== Exercise aim ==
Rewrite only the part that opens with the line containing "Task: Expand the" and closes with the line containing "Action: [x=216, y=156]", both lines included and the requests kept in full. Multiply every coordinate in the answers by 2 and round each result to a whole number, with halves rounded up.

== Data provided ==
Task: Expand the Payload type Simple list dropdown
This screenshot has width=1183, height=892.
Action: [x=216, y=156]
--
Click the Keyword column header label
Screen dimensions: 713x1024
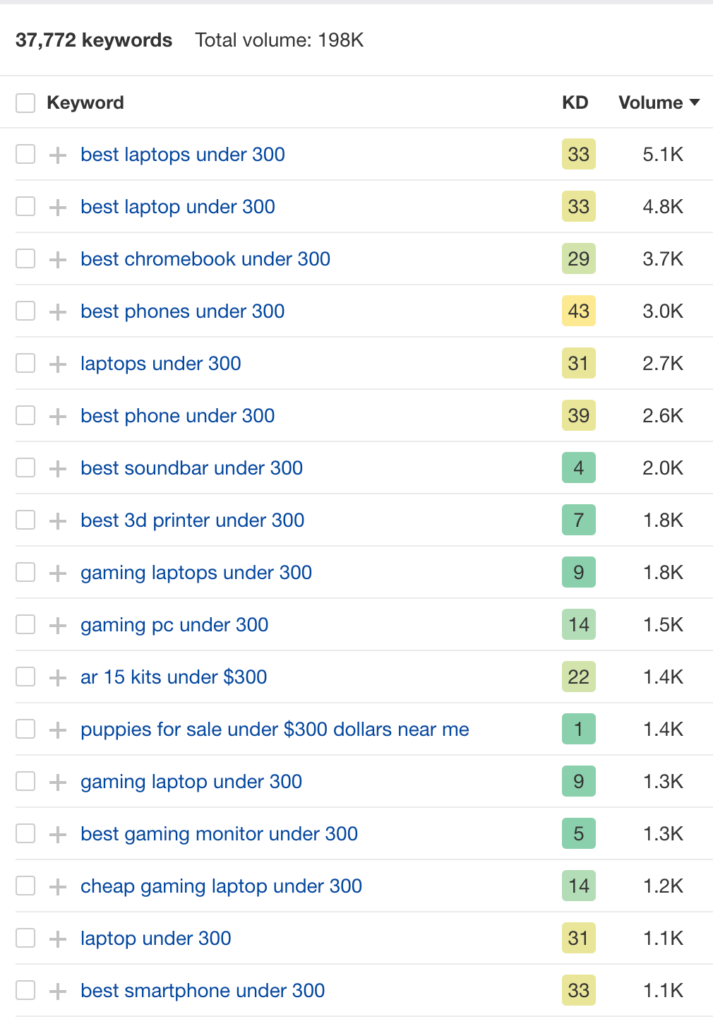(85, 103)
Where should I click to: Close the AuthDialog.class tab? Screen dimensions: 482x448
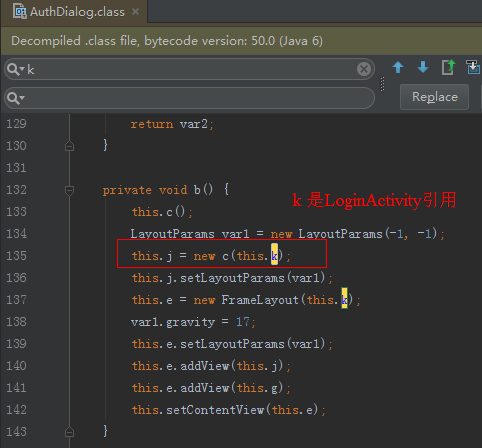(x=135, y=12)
--
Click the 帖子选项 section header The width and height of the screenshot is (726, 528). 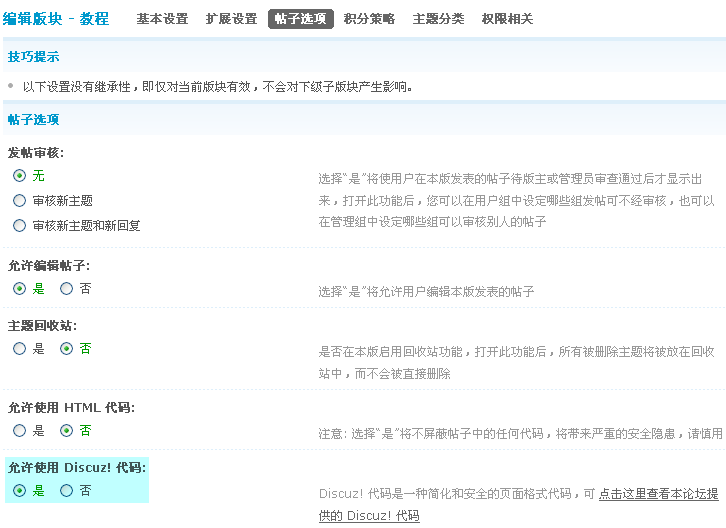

== Complete response ==
Task: Expand the Payload type Simple list dropdown
This screenshot has width=1183, height=892.
Action: [x=432, y=312]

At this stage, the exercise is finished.